This one is hard to stomach for many. Balut is fertilized duck or chicken eggs that are boiled just before they hatch. Duck is the far more common option —at least where I was in Mindanao, one of the southern-most islands in the archipelago. I was told you couldn’t really feel the beak or feet as you ate it, but I couldn’t get that thought out of my head. I’m told they’re best when served with a little salt and vinegar.
Fellow Heifer writer, Jason, says that if you’ve never tried it, guinea pig tastes kind of like rabbit. Around Cuzco, the highest demand for guinea pig, known locally as cuy, coincides with the Corpus Christi celebration in June.
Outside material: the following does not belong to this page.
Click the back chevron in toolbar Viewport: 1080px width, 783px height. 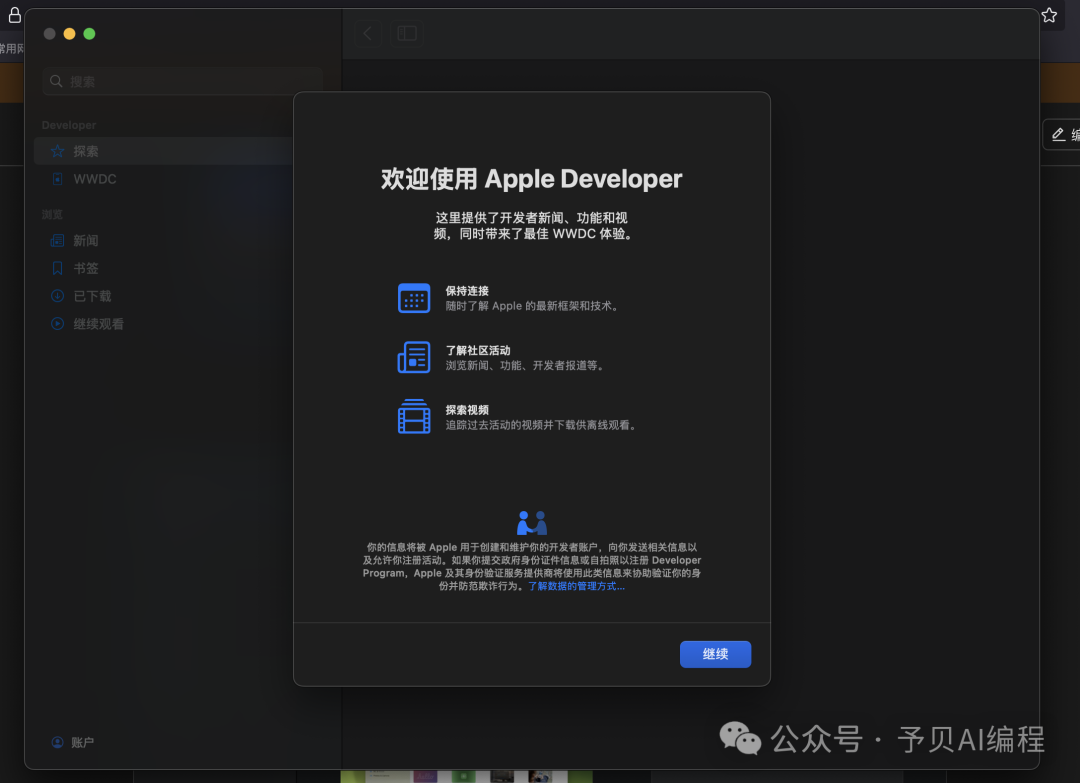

Chiriuchu, the traditional dish of the event, is abundant during this time and combines elements from all parts of the country—roasted guinea pig, chicken, fish, beef sausage, cheese, toasted corn kernels and peppers.
I first learned that eating grasshoppers was a thing when I read Lonesome Dove. “Maybe I’ll fry up some grasshoppers tonight,” Po Campo said. “Grasshoppers make good eating if you fry them crisp and dip them in a little molasses.” Chapulines as they’re known in Mexico aren’t served everywhere, but are common in Oaxaca. And if Po’s logic holds up, they’re best when they’re older grasshoppers.
If only Wesley and Princess Buttercup knew how delicious the ROUSes were, they could have not only survived the fire swamp, but thrived there. In Ghana, grasscutters are the real-life rodents of unusual size and are commonly served up in a tomato-based soup. They taste rather, well, earthy. It truly has a flavor of its own. Gritty. And, if someone says it tastes like chicken? They're lying.